§ **Opdracht 1**
Geef bij elke uitspraak aan of die klopt met de tekst over de Vaatstra-zaak: (a) De rechtbank heeft het verzoek van Omroep Friesland afgewezen. (b) De rechtbank noemt respect voor de verdachte als reden. (c) De zaak tegen Jasper S. dient aanstaande donderdag. Antwoord per uitspraak met ja of nee, gevolgd door de doorslaggevende woorden uit de tekst, letterlijk geciteerd.

—————

Rechtbank verbiedt opnames Vaatstra-zaak

De rechtbank in Leeuwarden heeft een een verzoek van Omroep Friesland om de inhoudelijke behandeling van de rechtszaak tegen verdachte Jasper S. zo uitgebreid mogelijk te registreren en live uit te zenden afgewezen. Reden is dat de rechtbank de bespreking ter terechtzitting van ‘de schending van de lichamelijke integriteit’ van het slachtoffer niet wil verspreiden. 

De rechtbank wil uit respect voor het overleden slachtoffer ‘voorkomen wat Marianne met een aan zekerheid grenzende waarschijnlijkheid zelf niet gewild zou hebben.’ De zaak tegen Jasper S. dient aanstaande donderdag.

Volgens de voorzitter van de kamer die de zaak behandelt zullen in het onderzoek ter terechtzitting ‘ook de intieme plaatsen van haar lichaam’ onderwerp van bespreking moeten zijn.

—————

§ **Opdracht 2**
Tel in hoeveel rijen hieronder het woord "specified" voorkomt, waarbij hoofdletters en kleine letters verschil maken. Geef alleen het getal.

—————

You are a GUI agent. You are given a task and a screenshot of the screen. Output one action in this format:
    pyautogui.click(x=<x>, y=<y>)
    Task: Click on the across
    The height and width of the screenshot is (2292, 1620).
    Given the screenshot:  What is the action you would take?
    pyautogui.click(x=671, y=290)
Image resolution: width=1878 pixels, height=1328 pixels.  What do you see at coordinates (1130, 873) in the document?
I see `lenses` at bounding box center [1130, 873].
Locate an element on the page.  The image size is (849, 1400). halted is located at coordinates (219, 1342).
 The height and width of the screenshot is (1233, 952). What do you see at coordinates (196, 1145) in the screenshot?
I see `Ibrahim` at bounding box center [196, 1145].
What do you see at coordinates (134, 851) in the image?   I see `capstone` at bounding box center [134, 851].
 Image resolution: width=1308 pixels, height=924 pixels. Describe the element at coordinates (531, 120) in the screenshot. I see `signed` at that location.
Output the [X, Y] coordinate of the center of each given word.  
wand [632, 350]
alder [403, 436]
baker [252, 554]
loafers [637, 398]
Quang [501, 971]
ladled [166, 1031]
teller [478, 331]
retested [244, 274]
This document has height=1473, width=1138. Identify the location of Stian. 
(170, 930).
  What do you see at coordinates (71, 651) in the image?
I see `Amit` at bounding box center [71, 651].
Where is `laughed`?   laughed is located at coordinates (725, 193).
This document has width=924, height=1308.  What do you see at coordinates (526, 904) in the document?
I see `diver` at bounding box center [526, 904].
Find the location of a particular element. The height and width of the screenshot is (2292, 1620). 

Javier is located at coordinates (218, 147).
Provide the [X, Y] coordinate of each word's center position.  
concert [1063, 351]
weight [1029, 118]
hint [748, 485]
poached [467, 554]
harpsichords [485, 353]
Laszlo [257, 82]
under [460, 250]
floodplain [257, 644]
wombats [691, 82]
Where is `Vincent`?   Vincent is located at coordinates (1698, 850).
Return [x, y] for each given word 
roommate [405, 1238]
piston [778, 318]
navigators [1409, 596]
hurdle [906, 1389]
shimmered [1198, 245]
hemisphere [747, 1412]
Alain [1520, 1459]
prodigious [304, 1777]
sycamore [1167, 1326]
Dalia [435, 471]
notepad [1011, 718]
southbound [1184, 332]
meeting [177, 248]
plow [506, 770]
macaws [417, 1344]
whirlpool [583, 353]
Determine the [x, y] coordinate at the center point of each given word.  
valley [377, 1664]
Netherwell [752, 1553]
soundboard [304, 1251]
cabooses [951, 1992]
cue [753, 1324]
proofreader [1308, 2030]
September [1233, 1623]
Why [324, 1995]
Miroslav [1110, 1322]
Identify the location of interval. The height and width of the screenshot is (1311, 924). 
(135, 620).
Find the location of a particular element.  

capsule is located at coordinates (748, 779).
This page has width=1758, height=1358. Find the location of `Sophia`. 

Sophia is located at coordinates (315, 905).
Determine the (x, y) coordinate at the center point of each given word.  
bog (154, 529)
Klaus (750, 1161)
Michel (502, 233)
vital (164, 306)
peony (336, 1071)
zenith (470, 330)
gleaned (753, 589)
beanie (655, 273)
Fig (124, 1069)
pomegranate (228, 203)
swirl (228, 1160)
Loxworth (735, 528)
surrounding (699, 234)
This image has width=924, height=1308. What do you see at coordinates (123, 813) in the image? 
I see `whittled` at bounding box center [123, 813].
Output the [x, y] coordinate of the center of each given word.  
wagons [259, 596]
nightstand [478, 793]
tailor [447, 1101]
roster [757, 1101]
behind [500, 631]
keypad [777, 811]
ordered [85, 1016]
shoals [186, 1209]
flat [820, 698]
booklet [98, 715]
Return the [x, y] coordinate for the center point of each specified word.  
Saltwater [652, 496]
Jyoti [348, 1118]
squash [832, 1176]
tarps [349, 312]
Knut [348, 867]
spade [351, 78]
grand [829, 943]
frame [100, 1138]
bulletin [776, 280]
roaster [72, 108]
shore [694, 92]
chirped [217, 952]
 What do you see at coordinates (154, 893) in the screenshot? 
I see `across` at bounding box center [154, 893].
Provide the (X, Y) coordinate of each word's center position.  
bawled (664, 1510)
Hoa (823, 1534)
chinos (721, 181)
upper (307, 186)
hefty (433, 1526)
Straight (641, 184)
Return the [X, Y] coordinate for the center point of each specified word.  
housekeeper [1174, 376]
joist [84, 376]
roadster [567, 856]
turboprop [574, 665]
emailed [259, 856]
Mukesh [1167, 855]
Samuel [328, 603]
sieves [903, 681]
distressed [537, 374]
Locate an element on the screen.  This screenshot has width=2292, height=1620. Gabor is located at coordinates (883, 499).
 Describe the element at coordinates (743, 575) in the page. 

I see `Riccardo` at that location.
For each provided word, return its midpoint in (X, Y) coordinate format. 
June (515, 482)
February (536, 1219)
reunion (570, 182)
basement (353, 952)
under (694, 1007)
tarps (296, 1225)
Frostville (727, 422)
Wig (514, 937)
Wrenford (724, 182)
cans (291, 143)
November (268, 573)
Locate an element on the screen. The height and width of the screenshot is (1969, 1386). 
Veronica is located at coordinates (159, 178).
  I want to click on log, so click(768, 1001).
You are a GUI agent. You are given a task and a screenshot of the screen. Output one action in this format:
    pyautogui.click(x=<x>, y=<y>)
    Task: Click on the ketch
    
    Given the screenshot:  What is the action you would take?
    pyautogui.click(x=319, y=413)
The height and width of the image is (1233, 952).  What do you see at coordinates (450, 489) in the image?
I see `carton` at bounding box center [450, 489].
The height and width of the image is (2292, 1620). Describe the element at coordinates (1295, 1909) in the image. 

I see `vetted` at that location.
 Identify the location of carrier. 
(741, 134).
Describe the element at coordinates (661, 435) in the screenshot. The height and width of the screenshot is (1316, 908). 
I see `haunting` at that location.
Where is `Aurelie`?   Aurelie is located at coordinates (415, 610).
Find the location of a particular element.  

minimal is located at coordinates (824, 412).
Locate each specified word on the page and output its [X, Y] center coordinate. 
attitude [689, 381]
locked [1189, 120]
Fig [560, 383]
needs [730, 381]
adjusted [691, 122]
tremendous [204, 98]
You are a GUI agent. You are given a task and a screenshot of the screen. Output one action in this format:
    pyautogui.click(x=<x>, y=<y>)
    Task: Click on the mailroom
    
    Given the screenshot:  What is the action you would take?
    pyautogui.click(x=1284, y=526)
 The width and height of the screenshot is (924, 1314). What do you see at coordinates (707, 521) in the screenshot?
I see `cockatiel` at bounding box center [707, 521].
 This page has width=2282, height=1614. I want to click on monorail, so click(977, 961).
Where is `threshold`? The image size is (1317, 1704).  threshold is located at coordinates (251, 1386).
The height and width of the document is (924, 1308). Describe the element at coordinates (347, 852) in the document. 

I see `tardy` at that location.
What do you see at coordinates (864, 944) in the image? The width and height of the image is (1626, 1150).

—————

§ **Juiste antwoord 1**
(a) Ja: "zo uitgebreid mogelijk te registreren en live uit te zenden afgewezen"
(b) Nee: "uit respect voor het overleden slachtoffer"
(c) Ja: "De zaak tegen Jasper S. dient aanstaande donderdag."

§ **Juiste antwoord 2**
3